Dale Brittain and her husband Robert A. Bouchard have a nice tale of a
count (nicknamed Count Scar (paper from Baen)
because of a childhood injury) new to his castle and a monk-mage who have
to deal with religious fanatics after magical artifacts left hidden in
the castle. It was fun as was the second book of Marjorie B. Kellog's Dragon
Quartet, The Book of Water (paper from DAW) which takes the young
girl, Erde and her dragon Earth from cold Germany in 913 to 2013 on the
hot African coast where she meets N'Doch who finds himself partner to the
Dragon Water. Ms. Kellog handles the odd contrast between a believable,
starving near future and the fantasy of the dragons very well and I hope
the rest of the series will be on equally high level.
In Kings of Infinite Space (hard from HarperPrism), Alan Steele takes a resurrected kid from our time and sends him on a quest to rescue his lost and unrevived love in the twenty-first century. This is one of those things in which everything turns out to be a conspiracy, which spoiled it for me. If you have a pre-teen age girl with a love of light romances, Vivian Vande Velde's The Conjurer Princess (paper from HarperPrism) should be a nice introduction to real fantasy. It's about a girl trying to rescue her sister by becoming a sorcerer. It's too simplistic for an adult.

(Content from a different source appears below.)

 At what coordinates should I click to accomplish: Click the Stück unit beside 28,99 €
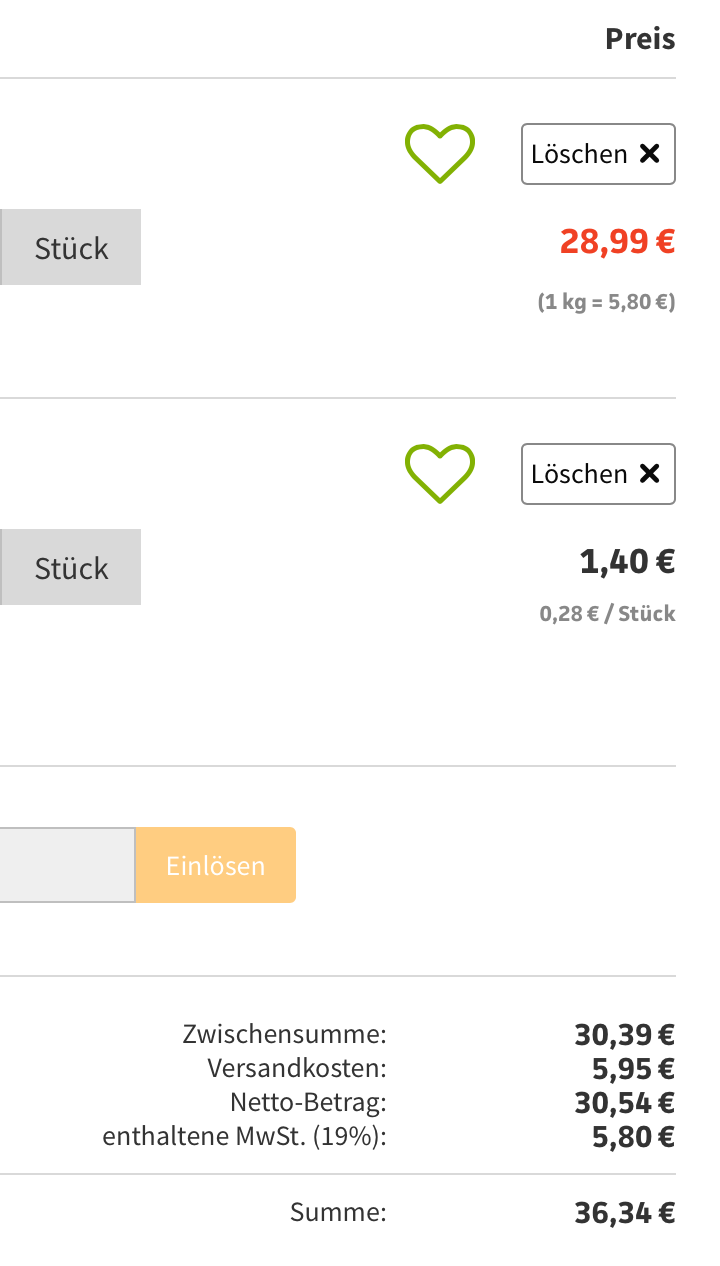[x=71, y=248]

Star Trek people will want to pick up Klingon for the Galactic Traveler (trade from Pocket) by Marc Okrand before they visit. And The Illustrated Star Wars Universe (trade from Bantam Spectra) is rather pretty. Ralph McQuarrie is responsible for the drawings and Kevin J. Anderson has created a nice tour guide for the text.
Now out in paper is J. V. Jones conclusion to her trilogy Master and Fool (Aspect), C. J. Cherryh's second tale of telepathic horses, Cloud's Rider, and Mercedes Lackey's conclusion to her mage storm series Storm Breaking (DAW). There's also Margaret Weis and Tracy Hickman's The Mantle of Kendis-Dai (which used to be Starshield Sentinels and is from Del Rey). This takes place in a galaxy where the rules change as you travel. I still remember the dragon pulled starship. Then there is the tale of the lawless robot Calaban (Ace) which Roger McBride Allen did a good job of imitating the master, Isaac Asimov with a robot mystery. Finally there's David Copperfield's collection Beyond Imagination (HarperPrism). Trade paperback reprints include Alan Dean Foster's Dinotopia Lost (Ace) about a shipwreck on a land of talking dinosaurs and Walter M. Miller's classic A Canticle for Leibowitz (Bantam Spectra) in preparation for the sequel due out in a few months. Terry Bisson actually finished the sequel after Mr. Miller's death but he told us at a Philadelphia Science Fiction meeting earlier this year that he tried to match the style of Miller and that Miller had been trying for thirty years to finish the novel. The Philadelphia Science Fiction Society will have its August meeting on the 8th at 8:00 p.m. at International House. Guests are welcome to attend this, the second oldest science fiction club in the country.